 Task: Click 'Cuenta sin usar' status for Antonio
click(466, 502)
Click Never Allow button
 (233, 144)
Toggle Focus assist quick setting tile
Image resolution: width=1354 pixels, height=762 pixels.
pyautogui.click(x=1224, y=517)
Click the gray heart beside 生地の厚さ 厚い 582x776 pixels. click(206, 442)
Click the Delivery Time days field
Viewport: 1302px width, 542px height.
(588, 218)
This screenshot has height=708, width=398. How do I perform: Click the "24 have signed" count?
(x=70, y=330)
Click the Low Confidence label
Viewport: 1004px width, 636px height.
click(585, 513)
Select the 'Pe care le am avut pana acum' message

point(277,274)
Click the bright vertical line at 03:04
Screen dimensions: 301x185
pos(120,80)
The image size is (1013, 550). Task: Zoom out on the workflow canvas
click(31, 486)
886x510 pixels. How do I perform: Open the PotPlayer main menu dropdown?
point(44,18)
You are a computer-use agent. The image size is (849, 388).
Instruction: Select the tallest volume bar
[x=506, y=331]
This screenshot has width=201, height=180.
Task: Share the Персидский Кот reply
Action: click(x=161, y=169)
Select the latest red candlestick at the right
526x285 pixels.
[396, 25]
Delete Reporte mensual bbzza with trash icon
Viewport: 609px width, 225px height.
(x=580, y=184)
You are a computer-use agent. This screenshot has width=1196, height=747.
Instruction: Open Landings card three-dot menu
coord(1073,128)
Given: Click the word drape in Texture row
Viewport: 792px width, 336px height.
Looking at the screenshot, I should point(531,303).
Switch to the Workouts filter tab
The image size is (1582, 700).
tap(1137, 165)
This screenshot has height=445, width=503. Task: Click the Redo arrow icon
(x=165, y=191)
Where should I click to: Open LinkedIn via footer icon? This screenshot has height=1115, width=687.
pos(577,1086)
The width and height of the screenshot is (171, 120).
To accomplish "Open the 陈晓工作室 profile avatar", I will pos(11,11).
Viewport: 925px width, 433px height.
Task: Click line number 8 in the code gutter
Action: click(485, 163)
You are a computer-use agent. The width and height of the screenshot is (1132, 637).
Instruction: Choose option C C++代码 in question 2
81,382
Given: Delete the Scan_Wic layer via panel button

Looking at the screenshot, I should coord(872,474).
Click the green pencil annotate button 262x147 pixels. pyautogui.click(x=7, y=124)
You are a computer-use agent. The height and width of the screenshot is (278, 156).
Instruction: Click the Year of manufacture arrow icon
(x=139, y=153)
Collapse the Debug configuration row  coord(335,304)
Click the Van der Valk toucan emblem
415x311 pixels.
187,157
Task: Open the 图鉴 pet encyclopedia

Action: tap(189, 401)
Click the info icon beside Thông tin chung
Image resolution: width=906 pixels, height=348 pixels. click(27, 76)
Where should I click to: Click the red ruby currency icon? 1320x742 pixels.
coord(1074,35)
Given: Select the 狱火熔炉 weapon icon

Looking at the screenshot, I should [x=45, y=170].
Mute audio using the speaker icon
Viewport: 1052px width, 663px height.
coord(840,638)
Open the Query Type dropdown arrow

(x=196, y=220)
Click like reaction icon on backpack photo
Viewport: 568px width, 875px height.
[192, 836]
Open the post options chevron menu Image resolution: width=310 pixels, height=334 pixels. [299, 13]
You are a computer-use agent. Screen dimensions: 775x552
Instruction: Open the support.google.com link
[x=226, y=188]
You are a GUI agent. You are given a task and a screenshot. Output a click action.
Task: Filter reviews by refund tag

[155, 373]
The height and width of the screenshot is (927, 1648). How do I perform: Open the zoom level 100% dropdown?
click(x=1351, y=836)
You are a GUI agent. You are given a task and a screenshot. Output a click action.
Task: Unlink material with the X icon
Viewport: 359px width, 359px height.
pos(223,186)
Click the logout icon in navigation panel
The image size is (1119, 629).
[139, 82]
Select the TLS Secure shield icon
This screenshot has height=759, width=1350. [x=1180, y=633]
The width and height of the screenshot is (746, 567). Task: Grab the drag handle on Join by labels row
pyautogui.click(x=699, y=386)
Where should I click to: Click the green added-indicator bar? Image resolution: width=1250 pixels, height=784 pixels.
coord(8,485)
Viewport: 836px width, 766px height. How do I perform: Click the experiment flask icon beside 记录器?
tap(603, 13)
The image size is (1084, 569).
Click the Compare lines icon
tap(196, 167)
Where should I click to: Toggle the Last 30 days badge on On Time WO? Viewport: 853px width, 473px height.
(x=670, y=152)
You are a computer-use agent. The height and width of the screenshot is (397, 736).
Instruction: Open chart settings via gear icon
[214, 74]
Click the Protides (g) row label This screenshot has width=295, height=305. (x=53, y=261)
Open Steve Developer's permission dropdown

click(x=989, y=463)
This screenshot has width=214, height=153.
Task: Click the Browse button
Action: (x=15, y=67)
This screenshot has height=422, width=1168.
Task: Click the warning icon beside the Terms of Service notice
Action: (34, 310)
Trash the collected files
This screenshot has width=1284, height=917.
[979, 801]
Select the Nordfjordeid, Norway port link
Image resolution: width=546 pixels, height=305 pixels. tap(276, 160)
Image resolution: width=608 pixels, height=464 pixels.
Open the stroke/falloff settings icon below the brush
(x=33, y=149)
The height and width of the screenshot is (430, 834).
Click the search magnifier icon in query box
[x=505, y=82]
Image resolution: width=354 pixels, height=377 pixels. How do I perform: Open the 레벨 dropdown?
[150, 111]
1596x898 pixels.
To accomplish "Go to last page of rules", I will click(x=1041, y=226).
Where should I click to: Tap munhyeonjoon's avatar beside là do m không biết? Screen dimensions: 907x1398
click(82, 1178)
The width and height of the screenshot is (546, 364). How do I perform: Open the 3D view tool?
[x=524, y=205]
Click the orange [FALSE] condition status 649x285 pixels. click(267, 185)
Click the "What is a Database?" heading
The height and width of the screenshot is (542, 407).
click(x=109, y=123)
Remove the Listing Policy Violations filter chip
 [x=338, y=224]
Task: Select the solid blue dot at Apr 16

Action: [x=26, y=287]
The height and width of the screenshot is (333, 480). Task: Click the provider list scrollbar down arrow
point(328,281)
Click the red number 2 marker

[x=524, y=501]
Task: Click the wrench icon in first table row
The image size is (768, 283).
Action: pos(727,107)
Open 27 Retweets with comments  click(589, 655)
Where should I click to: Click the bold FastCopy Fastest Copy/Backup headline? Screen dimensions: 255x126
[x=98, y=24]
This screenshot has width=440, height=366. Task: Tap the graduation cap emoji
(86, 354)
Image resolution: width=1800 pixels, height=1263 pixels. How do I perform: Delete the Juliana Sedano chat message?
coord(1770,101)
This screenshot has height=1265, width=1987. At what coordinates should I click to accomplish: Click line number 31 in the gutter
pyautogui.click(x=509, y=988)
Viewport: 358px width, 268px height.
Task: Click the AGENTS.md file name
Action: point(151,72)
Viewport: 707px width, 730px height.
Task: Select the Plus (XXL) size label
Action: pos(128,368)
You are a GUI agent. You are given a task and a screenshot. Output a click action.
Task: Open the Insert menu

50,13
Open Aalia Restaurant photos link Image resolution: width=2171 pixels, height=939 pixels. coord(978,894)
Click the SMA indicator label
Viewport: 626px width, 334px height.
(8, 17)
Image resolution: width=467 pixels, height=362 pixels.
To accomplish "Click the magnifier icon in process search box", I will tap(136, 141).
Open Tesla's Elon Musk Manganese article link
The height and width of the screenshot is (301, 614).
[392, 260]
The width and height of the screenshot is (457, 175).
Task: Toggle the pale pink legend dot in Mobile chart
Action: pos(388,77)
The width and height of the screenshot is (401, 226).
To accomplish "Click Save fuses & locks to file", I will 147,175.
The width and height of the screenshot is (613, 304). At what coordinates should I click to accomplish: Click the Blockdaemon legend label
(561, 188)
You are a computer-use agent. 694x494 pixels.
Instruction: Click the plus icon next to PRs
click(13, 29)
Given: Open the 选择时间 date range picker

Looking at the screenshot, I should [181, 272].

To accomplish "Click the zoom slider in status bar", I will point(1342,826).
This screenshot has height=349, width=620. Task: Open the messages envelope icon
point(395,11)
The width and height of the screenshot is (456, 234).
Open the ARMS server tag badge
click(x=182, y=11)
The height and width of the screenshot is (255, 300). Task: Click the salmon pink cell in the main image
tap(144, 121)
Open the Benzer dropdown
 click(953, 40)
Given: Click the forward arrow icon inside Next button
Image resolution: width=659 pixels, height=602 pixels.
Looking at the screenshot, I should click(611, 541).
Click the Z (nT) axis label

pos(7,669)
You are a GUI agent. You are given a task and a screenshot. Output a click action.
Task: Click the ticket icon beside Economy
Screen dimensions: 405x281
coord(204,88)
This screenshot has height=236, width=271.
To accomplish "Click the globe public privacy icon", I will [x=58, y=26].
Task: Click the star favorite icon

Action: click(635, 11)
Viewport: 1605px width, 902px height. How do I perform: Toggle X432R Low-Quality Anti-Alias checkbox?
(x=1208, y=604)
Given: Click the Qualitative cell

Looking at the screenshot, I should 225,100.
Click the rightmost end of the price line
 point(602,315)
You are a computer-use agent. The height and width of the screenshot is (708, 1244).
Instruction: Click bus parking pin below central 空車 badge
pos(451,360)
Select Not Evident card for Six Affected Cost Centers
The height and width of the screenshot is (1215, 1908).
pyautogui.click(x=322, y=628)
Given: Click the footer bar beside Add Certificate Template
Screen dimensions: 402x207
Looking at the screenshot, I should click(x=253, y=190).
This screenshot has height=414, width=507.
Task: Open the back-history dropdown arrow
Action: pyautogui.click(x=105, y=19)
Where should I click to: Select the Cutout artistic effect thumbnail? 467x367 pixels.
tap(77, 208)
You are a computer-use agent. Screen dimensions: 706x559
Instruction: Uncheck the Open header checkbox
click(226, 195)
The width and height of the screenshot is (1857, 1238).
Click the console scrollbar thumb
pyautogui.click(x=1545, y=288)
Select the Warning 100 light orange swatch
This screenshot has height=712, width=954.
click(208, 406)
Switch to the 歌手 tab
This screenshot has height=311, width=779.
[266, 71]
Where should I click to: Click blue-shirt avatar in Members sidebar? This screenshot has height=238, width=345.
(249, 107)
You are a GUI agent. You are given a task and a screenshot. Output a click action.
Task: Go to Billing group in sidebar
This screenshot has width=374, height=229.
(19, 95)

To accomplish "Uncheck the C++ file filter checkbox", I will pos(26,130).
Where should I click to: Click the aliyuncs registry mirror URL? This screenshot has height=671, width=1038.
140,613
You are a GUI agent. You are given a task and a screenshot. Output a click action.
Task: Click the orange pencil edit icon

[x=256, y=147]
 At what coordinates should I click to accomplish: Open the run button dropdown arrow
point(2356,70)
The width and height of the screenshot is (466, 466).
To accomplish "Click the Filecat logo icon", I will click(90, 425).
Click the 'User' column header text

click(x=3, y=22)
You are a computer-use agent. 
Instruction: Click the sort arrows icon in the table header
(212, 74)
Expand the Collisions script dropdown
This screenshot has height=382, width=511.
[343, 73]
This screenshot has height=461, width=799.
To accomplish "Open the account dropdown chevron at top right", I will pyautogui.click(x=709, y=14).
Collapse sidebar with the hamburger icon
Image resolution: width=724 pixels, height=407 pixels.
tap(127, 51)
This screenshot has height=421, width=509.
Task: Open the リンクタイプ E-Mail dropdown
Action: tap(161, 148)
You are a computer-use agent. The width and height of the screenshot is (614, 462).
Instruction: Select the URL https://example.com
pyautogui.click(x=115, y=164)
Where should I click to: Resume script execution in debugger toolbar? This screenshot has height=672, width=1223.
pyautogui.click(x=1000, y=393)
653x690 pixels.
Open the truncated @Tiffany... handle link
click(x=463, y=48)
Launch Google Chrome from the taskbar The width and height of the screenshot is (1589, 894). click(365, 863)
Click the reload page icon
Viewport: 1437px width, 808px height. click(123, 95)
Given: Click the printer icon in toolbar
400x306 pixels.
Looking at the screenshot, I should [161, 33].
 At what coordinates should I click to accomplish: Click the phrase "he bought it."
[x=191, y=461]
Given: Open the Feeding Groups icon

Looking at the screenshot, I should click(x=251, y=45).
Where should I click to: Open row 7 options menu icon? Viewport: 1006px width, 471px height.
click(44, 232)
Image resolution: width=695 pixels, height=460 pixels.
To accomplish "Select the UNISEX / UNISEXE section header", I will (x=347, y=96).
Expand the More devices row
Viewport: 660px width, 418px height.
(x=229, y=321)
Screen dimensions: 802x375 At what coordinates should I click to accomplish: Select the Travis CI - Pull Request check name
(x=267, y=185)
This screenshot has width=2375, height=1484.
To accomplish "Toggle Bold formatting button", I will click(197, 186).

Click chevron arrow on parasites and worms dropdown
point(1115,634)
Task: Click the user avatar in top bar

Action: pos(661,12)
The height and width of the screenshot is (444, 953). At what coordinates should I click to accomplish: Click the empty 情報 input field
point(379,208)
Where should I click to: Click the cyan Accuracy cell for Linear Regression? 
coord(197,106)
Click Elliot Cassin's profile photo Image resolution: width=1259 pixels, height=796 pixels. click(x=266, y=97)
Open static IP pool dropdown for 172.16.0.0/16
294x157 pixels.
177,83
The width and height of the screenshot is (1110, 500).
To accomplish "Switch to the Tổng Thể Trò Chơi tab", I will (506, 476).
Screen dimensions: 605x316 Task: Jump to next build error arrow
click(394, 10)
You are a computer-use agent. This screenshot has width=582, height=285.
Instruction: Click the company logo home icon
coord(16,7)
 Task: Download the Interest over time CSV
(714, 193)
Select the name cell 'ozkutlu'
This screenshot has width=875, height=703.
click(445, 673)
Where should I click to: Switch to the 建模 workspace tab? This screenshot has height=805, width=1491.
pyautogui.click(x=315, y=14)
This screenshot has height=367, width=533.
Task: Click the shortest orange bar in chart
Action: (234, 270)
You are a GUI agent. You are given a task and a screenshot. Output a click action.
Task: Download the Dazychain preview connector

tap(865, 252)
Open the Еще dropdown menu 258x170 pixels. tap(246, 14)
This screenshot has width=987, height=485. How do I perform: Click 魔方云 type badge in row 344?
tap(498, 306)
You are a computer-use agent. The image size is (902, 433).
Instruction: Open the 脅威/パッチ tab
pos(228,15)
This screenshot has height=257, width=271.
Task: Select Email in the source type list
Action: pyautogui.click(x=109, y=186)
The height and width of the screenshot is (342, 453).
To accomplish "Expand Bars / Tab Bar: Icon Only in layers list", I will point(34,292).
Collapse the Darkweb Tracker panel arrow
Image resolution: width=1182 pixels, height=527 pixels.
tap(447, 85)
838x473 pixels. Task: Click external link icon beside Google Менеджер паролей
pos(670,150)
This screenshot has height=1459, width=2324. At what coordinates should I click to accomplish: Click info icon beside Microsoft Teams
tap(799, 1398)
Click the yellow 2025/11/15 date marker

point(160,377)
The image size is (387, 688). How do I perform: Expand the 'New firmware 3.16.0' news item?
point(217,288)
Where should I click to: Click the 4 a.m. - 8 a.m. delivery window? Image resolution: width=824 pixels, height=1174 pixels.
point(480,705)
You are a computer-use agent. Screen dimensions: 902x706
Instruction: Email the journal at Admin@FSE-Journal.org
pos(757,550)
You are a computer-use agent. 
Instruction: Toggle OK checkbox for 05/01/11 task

• [What is needed]: Copy the records word for word, from the line containing "At what coordinates should I click to accomplish: Open" through the line containing "pyautogui.click(x=115, y=164)", with both of those lines included. Could you reproduce that stretch as it stands?

• [Worked solution]:
 At what coordinates should I click to accomplish: Open the run button dropdown arrow
point(2356,70)
The width and height of the screenshot is (466, 466).
To accomplish "Click the Filecat logo icon", I will click(90, 425).
Click the 'User' column header text

click(x=3, y=22)
You are a computer-use agent. 
Instruction: Click the sort arrows icon in the table header
(212, 74)
Expand the Collisions script dropdown
This screenshot has height=382, width=511.
[343, 73]
This screenshot has height=461, width=799.
To accomplish "Open the account dropdown chevron at top right", I will pyautogui.click(x=709, y=14).
Collapse sidebar with the hamburger icon
Image resolution: width=724 pixels, height=407 pixels.
tap(127, 51)
This screenshot has height=421, width=509.
Task: Open the リンクタイプ E-Mail dropdown
Action: tap(161, 148)
You are a computer-use agent. The width and height of the screenshot is (614, 462).
Instruction: Select the URL https://example.com
pyautogui.click(x=115, y=164)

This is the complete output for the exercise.